Something strange happened at that fourth station, for I heard a voice—tantalizingly familiar—speaking as if addressing me personally, intimately even.
“Faney,” it said. “Faney.”
It was a masculine voice, and it seemed to me as if I should understand exactly what it meant by that pronouncement. It was spoken fairly sternly, as if some order were being laid upon me. Faney. Was this my name, summoned from my faded past by the charged ambiance? No, that did not seem quite right. Faney . . .
“Faney!”—even stronger tones this time, and with them a roused sense of duty, a desire to follow the incomprehensible order and a sense of frustration at not being able to.
I expanded and contracted. I darted fitfully about within the chamber, seeking some means of discharging the injunction.
“Faney!”
Nothing. There was nothing that I could discover to do which would satisfy what was rapidly becoming a compulsion without an object.
So I moved on. And the power kept growing within the mountain. But the pressure was eased a bit in the next place, and I remained there for a long while. Again, I lost track of time and was only roused from a trance-like state into which I had lapsed by the sounds of the approaching candidates. Almost sluggishly, I drifted down to the next station so as not to be disturbed by them.
The sixth seemed more peaceful than any so far. I spread myself out and absorbed the good vibrations.
It did not seem that long before I heard them approaching again. This time I did not stir. I had no desire to depart and it occurred to me that it could be instructive
to witness what went on in the course of the rites.
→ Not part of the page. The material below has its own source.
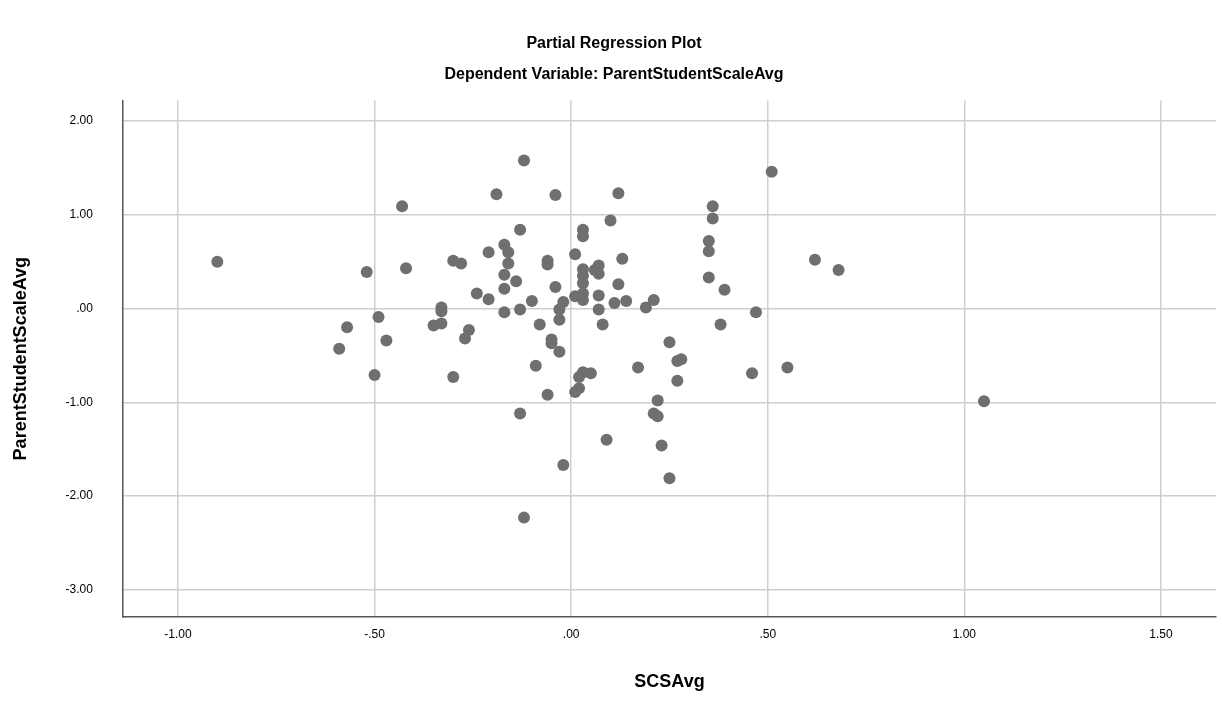 Image resolution: width=1222 pixels, height=707 pixels. I want to click on x-tick-label: 1.50, so click(1161, 634).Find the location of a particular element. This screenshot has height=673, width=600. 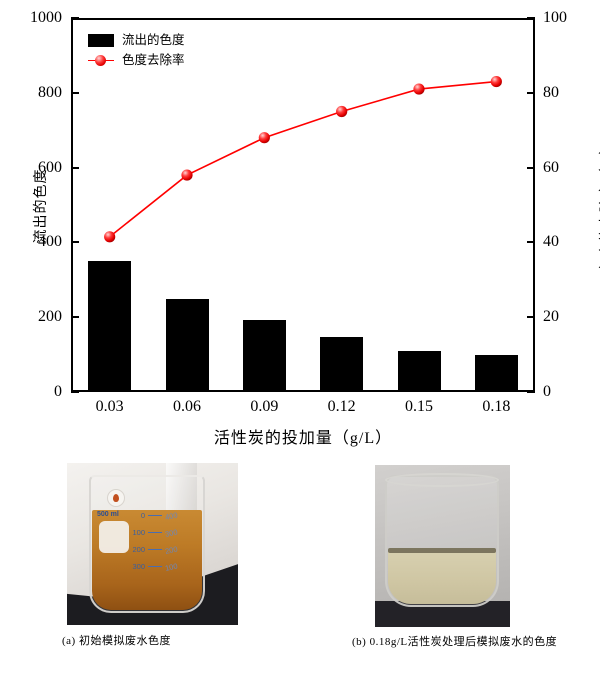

I watched them enter and take their positions. When he began speaking, I found myself peculiarly attracted to the one called Larick. I studied him, and then I realized why. It was an extraordinary discovery and I was still considering its effects when my attention was drawn to Pol. I was startled by the change in his appearance.
He was slouched well forward and his hands were enormous and scaly. A quick investigation beyond his garments showed me that his arms, though very attractive in their massive, dark fashion, were no longer his arms. Still he could not be unaware of this, and if it did not bother him I did not see why it should bother me.
But it did.
Further examination showed me that he was the only one of all those present whose anatomy had been altered. As I puzzled over this, another transformation began in the area of his shoulders and breast. This time I was able to trace it to its source, and I saw that Larick was causing it. I was unable to discover its motive in his mind, for a sorcerer’s thoughts become impenetrable when he is working with the stuff of his trade. And none of the others’ minds contained anything worth knowing; they were uniformly rapt in a kind of trance state.
I waited until they were finished there and moved on with them to the next station. Whether or not the motive would become clear to me, I was determined to investigate the method of the magical operation being practiced upon Pol.
I observed the next transformation very carefully and saw that it might more truly be considered a transference. As Pol’s leg was replaced by a larger, more powerful version, I was able to trace the shifting of materials beyond the mountain. I followed, speeding and spinning down avenues where space was wrinkled and time a stream with many bends and some few oxbow lakes. I followed to the place of the Gate—that dream of Pol’s which I had glimpsed. And I followed beyond, into the deadlands where I found a wailing creature whose body was now half-human, dragonmark upon the arm.